So Niall’s comparison is between genre fantasy and non-genre literary fiction (which will include non-genre fantastic fiction). Isn’t this an unfair comparison though? Putting your thumb on the scales? Another case of if it’s good then it’s not SF? No. If non-genre fantasy does tend to be better than genre fantasy then this gets right to the heart of what Niall is saying. The point of his post is not to cheerlead for non-genre literary fiction but to pose a question: could the fantasy genre raise its game? I think it could. There are brilliant examples of genre fantasy that certainly don’t – many of them listed in the comments – but these individual counter-examples don’t invalidate the argument. As Niall says: “But can a handful of truly worthwhile instances of speculative fiction be said to be representative of the genre entire?”

Mark Charan Newton raises a couple of related points. The first is that “mainstream literature doesn’t have to deal with heavy plot and weird worlds” and “secondary world writing is inherently restrictive”. This is an explanation for the gap so I don’t want to explore it further here but I will say that whilst it is an interesting idea I’m not sure I buy it. The second is that there is a question of perspective here: “mainstream fiction tends to get judged on the 10% good writers, whereas secondary world fiction is judged on the 90% of dross.” I’ve said before that people need to remember that Sturgeon’s Revelation isn’t a natural law and I think that applies here too. I don’t think what Mark is saying is true at all, I think people tend judge different types of fiction on the average example (the same way they judge most things). And I would say that the average example of genre fantasy is going to be worse than the average example of non-genre fiction; I think this would be true if I went into a bookshop and true if I applied it to my own bookshelves. (Someone raised the fact that, as a genre, fantasy is much than non-genre fiction. True enough but again, this is an explanation for the gap rather than a refutation.)

So, if the average non-genre book is better than average genre fantasy, what does that mean? It doesn’t mean you a fool for liking genre fantasy. It doesn’t mean you a fool for preferring genre fantasy to non-genre literary fiction. It isn’t about you at all. It just means that perhaps there is a conversation to be had about pushing the genre forward. If you want more, you have to stand up and shout for it.

The problem seems to be that a lot of fans want it both ways.
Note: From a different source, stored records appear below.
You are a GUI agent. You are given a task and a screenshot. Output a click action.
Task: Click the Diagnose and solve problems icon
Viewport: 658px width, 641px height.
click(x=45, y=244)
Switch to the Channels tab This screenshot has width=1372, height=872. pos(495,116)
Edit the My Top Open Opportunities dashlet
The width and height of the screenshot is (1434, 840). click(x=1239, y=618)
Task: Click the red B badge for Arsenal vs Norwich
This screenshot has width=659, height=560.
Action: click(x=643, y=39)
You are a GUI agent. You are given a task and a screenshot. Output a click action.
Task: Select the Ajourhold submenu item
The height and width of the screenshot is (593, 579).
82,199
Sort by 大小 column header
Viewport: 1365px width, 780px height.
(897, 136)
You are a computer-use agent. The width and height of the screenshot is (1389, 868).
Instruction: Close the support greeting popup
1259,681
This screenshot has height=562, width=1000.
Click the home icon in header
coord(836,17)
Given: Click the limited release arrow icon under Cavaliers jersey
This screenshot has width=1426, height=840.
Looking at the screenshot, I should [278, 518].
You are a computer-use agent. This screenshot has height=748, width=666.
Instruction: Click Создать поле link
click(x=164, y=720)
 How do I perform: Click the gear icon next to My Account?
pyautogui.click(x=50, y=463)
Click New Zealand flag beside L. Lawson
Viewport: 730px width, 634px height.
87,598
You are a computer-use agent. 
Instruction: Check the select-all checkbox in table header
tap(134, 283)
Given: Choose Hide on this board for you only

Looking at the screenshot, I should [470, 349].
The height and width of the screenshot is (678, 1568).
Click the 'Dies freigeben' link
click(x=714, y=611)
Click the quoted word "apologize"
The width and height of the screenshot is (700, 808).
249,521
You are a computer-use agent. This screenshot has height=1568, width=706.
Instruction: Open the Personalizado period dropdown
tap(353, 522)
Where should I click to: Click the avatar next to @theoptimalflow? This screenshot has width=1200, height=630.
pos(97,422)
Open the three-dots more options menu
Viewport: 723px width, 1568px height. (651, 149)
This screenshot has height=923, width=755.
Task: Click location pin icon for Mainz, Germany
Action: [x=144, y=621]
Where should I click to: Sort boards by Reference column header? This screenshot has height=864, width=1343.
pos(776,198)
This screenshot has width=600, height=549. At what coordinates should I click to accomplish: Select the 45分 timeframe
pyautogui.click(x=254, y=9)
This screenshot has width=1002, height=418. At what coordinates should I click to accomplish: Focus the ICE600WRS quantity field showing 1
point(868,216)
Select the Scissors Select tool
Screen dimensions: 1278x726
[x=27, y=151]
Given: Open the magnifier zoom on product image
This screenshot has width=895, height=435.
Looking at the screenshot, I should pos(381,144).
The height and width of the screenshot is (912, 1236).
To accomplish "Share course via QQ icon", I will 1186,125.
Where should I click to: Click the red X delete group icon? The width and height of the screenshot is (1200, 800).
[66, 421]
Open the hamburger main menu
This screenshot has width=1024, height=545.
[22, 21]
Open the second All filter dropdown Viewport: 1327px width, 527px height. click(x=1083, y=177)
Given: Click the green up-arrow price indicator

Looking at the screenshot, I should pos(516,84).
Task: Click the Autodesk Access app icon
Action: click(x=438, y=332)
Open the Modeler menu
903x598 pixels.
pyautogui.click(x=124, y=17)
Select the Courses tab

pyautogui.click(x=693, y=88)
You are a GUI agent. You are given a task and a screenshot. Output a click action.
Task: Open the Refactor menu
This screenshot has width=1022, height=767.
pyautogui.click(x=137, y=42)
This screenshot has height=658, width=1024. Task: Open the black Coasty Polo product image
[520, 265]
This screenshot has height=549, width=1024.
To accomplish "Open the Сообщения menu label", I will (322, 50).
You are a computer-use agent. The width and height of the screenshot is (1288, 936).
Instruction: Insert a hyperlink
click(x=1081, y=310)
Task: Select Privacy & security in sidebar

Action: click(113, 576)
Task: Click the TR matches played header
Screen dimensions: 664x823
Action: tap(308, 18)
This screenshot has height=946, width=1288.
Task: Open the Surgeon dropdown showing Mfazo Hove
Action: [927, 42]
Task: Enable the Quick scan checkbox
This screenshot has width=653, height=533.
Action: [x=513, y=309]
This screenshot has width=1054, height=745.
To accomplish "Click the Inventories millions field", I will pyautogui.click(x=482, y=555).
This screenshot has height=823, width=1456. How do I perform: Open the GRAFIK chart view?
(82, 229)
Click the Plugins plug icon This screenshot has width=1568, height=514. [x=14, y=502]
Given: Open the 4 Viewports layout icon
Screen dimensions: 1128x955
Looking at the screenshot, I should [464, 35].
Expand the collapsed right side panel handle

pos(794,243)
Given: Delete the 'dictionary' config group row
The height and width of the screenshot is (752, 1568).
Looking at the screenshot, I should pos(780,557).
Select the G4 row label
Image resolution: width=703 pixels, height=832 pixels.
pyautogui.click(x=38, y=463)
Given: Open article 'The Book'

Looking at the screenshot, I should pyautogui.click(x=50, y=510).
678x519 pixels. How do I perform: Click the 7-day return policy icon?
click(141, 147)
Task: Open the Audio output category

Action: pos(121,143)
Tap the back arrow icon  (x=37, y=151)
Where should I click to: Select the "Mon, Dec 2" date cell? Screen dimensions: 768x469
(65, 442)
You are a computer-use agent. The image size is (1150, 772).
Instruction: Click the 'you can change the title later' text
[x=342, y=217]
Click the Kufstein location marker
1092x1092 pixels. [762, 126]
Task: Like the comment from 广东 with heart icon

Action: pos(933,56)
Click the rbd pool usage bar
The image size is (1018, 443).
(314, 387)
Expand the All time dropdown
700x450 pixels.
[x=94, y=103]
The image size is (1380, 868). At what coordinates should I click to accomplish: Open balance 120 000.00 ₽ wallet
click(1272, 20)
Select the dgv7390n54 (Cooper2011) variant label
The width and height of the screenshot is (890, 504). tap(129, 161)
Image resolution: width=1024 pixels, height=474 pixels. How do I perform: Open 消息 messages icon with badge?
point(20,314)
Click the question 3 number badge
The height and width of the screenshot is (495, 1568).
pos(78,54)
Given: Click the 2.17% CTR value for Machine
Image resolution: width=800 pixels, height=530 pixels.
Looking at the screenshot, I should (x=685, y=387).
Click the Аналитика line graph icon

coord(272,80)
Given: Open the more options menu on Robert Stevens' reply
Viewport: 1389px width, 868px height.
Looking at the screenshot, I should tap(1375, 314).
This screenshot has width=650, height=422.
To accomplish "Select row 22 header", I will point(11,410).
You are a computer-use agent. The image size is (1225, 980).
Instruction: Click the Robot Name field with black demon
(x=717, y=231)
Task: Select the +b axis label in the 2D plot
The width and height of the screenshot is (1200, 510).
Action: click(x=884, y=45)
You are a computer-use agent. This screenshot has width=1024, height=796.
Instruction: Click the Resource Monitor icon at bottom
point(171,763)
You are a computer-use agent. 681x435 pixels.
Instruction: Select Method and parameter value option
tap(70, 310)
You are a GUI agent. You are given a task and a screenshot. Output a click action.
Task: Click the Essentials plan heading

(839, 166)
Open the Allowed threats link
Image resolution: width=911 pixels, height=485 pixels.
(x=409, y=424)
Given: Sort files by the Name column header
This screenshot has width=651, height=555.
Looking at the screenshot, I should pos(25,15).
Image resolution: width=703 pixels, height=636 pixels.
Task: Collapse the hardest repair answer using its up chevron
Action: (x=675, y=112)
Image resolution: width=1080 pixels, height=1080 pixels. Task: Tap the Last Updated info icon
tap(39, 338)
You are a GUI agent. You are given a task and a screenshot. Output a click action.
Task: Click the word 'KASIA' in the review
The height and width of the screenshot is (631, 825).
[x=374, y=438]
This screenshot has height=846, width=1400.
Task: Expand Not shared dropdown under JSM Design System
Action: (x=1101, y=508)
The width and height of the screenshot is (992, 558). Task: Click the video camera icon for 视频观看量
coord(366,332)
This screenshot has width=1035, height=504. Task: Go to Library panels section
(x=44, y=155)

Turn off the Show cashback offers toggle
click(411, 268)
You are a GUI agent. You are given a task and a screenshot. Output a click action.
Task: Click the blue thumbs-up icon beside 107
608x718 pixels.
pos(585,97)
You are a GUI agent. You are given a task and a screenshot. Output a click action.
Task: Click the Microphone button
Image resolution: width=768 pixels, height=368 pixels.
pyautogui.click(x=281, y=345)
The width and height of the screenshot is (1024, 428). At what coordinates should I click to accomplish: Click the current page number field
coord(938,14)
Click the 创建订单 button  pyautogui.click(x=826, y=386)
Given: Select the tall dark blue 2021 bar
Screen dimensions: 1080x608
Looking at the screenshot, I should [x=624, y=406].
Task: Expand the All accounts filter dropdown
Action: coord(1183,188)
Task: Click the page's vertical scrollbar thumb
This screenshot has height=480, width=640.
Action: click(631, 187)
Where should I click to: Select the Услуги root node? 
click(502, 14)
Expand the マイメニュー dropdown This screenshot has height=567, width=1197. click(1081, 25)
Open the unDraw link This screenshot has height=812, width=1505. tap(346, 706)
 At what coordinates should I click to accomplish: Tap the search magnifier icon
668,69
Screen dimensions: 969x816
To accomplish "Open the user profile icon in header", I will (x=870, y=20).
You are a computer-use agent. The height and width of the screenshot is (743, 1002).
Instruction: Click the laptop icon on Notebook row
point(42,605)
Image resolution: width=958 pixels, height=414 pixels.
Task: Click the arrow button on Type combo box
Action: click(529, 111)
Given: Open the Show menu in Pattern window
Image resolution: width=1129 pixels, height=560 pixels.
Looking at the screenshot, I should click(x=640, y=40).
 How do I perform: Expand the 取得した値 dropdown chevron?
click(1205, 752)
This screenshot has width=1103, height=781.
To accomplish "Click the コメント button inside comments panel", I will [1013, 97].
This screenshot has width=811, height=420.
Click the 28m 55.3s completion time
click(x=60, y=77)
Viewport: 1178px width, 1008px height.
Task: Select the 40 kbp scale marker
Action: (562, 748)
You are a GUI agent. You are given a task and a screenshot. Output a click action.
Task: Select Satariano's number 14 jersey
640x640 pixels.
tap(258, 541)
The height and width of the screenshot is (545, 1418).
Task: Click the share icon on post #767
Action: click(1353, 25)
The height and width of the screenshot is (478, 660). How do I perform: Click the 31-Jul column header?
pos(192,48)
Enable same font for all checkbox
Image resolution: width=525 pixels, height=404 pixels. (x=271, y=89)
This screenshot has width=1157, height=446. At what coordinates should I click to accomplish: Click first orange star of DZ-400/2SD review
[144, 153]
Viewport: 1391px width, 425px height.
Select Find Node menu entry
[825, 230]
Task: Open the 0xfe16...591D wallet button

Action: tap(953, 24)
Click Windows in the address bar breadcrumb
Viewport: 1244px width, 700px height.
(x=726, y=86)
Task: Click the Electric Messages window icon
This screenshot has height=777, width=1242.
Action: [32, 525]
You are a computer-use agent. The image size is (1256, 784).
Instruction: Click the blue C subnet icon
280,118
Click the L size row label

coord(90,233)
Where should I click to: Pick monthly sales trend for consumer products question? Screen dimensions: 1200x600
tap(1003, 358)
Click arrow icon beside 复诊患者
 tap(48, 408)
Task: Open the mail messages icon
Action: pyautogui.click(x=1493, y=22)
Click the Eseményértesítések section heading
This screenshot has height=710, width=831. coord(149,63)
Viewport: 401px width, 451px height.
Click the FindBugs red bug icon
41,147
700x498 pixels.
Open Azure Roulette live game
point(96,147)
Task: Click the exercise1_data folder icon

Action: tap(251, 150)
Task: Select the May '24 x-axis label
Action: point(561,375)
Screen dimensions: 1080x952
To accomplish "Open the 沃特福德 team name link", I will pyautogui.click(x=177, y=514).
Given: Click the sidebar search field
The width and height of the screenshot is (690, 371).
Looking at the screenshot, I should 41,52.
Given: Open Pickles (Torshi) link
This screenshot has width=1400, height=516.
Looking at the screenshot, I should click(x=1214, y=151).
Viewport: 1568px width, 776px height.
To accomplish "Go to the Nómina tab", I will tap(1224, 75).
I’ve lost count of the times that I’ve been told that I’m over-thinking a genre book or a critical approach is too deep or inappropriate or pretentious. I’ve lost count of the times I’ve seen other people told the same. Equally, as Eric M Edwards say:

Very often I hear the argument that readers of genre novels are often “just wanting to be entertained” not challenged by what they find between the covers. Summer reads, after work books, familiar formulas and series, something to while away the time on a long train journey. In other words, these readers and there are many it seems, look first for uncomplicated stories told plainly and quickly. They are then, in the market for light reading. Unsurprising then, if much of what is produced is exactly this sort of book.

Yet when people point out this unsurprising fact there is uproar. I’m reminded of the recent spat between Jennifer Weiner and Jodi Picoult and the New York Times. Why is it covering Jonathan Frazen and not them? Well, here’s why:

While Weiner admits she is not a literary fiction novelist and while Picoult argues that the themes of her work and Franzen’s, for example, are the same, even if she is a “commercial” writer and he’s not, both writers feel unduly dissed that critics don’t seem to take them as seriously as they do Franzen. Yet neither of them see the disconnect.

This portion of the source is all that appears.